(Excerpts from a dataset)
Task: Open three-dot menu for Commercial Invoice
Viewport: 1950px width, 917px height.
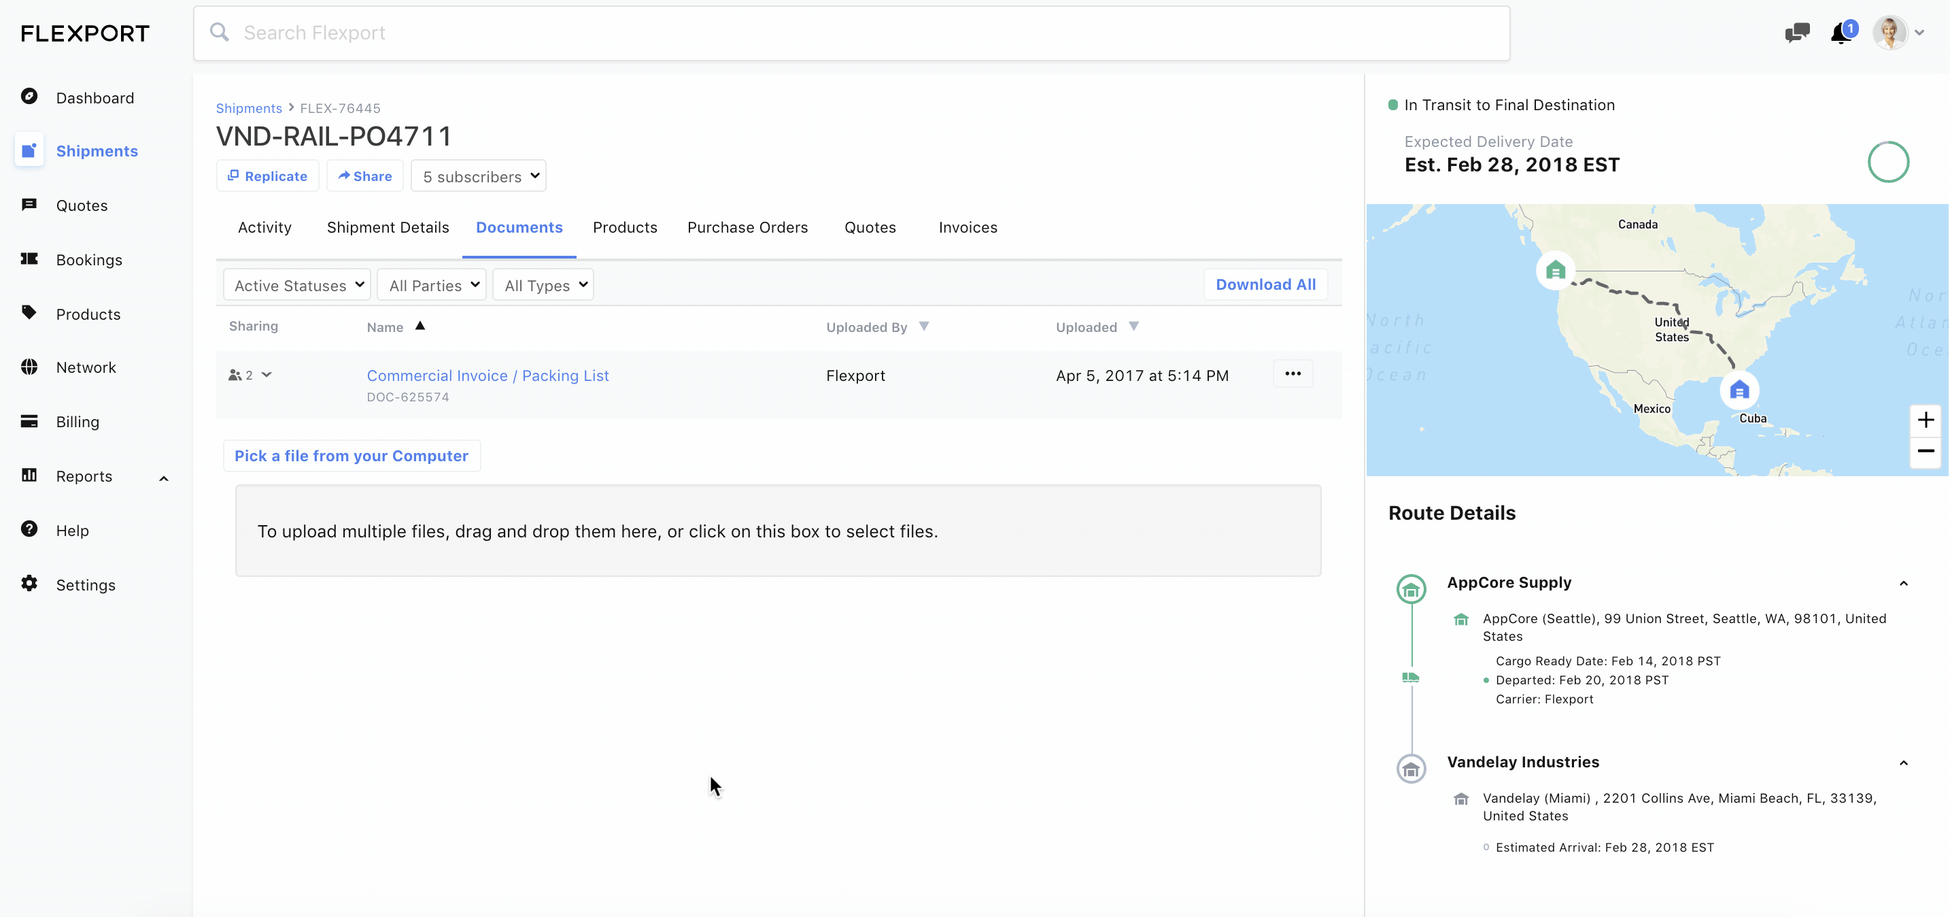Action: pyautogui.click(x=1292, y=373)
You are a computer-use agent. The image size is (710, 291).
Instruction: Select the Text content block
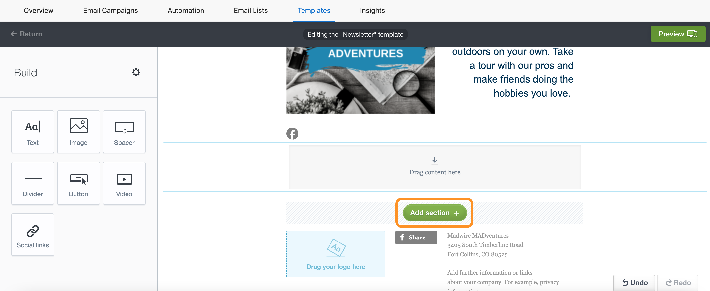point(33,132)
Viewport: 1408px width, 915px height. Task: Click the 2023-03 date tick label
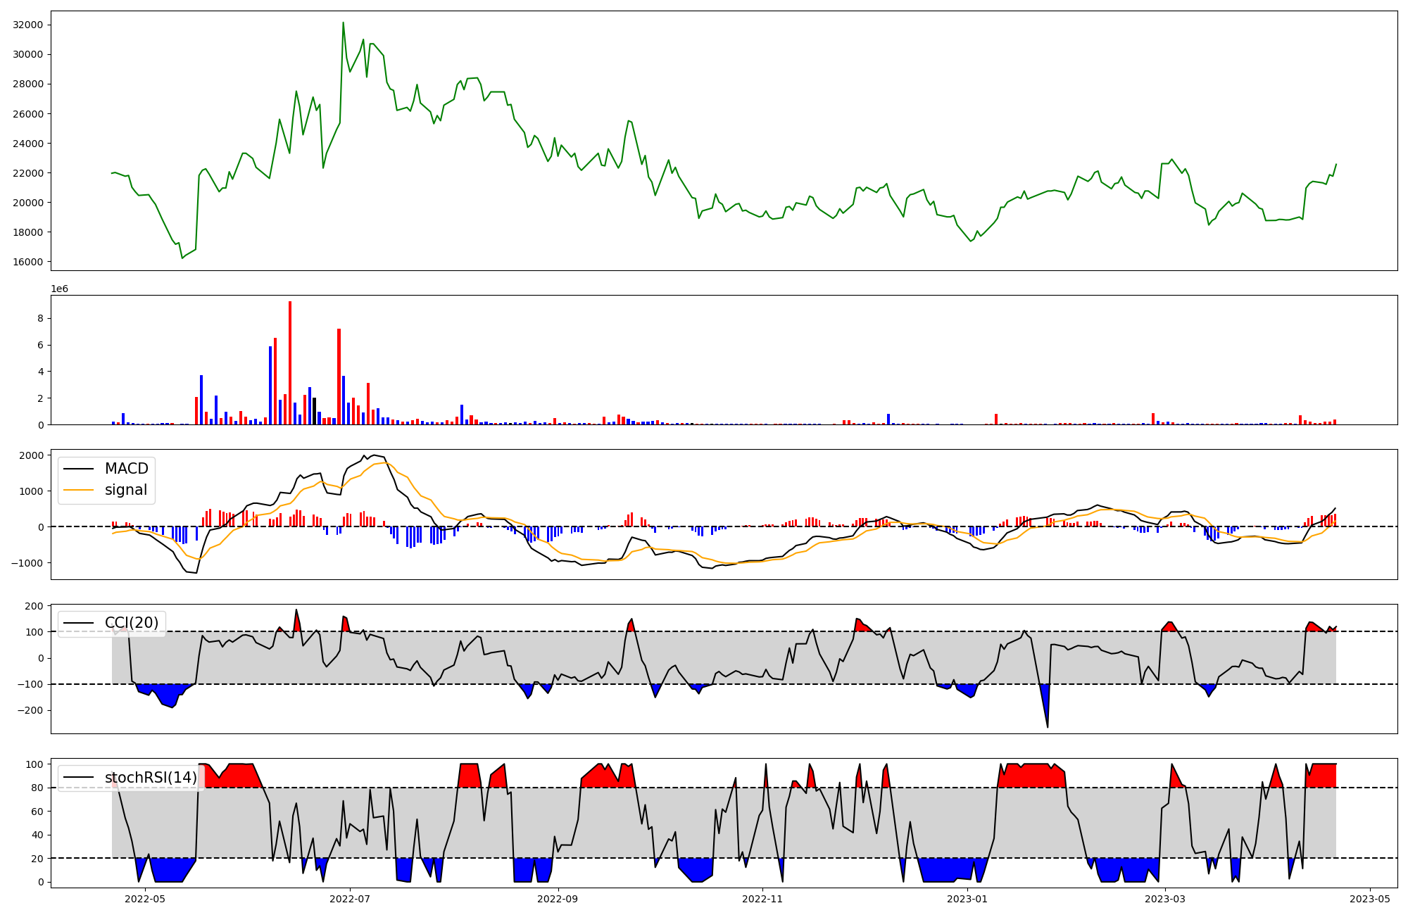[1165, 899]
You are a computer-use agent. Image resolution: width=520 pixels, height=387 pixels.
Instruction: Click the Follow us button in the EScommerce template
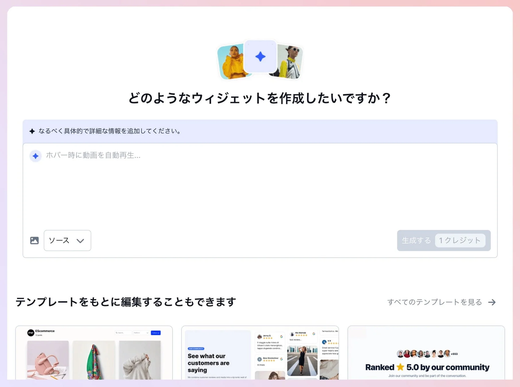click(x=156, y=333)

_Assignment:_
Where the string "agent" turns up in a line of the data above, copy that whole line.

_Task response:_
You are a computer-use agent. The image size is (710, 291).
You are a computer-use agent. Image resolution: width=520 pixels, height=387 pixels.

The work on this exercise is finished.